History:
Sterling Ranch Company, as it is now known, was 'discovered' in the winter of 1864, by Benjamin Franklin Stickney. He was a freighter or (as they were sometimes called) a bull whacker hauling freight from Fort Benton, Montana, to the gold camps on Last Chance Gulch along the Mullen Road in present day Helena.
Stickney was a young man that worked for an old peg-legged man who owned the teams of oxen and wagons. He left Fort Benton late in the freighting season and was one of the last to get to Helena with his goods. He thought he could make it back to Fort Benton before winter set in. As it turned out, winter hit hard one night when he was encamped, and his oxen left him to seek shelter out of the storm.
He was able to trail them across the frozen Missouri River and up a creek to where two forks of a creek met. There, Stickney built a small log cabin out of the cottonwood trees along the creek, to stay in for the winter. The cabin had no windows and only a small hole to crawl in for a door. There also was plenty of grass for the oxen to eat.

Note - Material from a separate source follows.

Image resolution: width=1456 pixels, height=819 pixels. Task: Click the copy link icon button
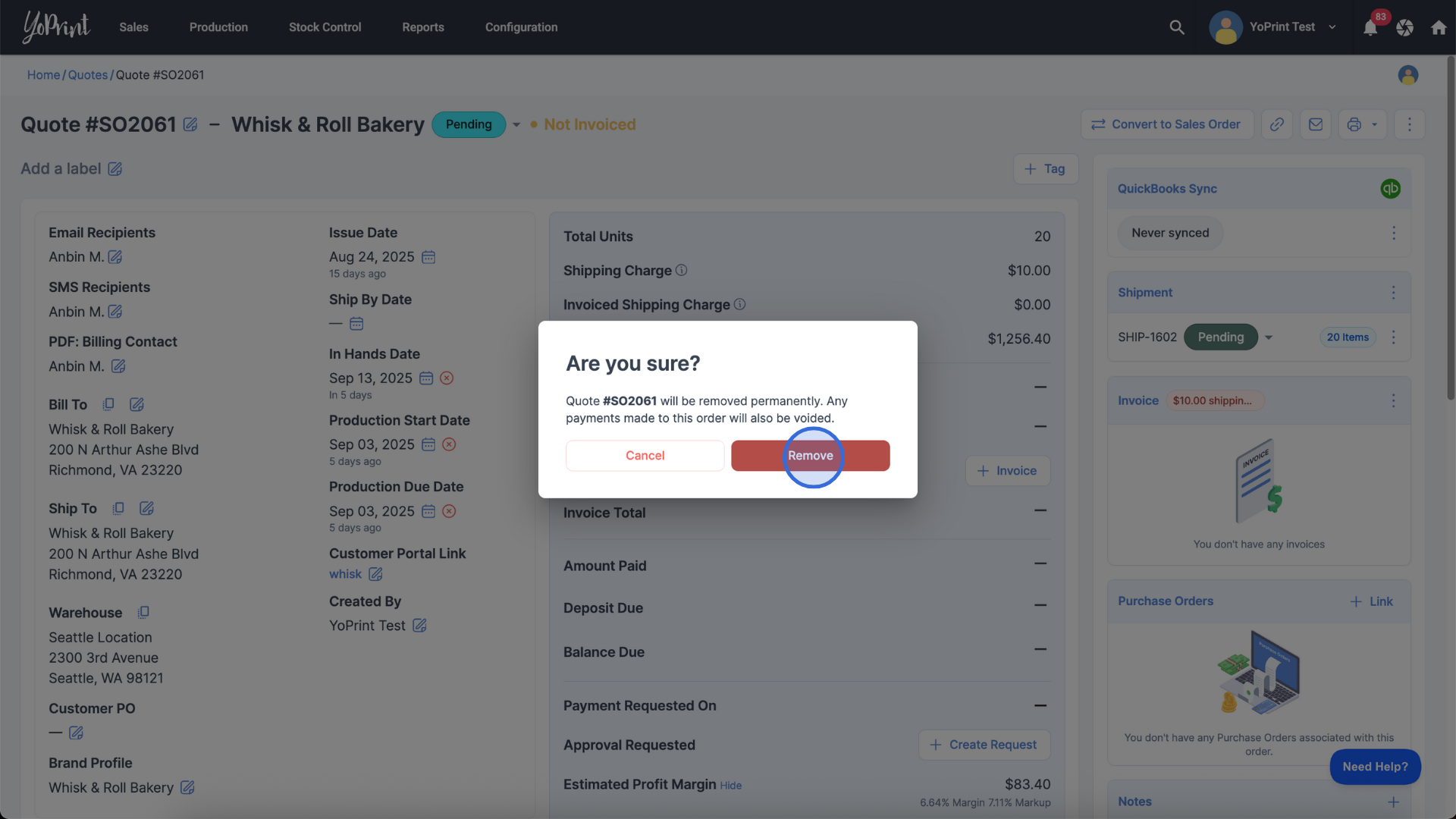1277,124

So, this is where Stickney spent the winter of 1864-1865. The creek was later named Stickney Creek after him.
The people of Fort Benton told the old man that Stickney had run off with his oxen and that he would never see them again. The old man kept telling everyone that this wasn't the case, but nobody believed him. They were all fooled when Stickney came back that spring with the oxen and wagons.
The old man wanted him to stay on, but Stickney liked the area where he had wintered and decided to go there to settle. He later married, and with his family, homesteaded in the area adding to the land holdings.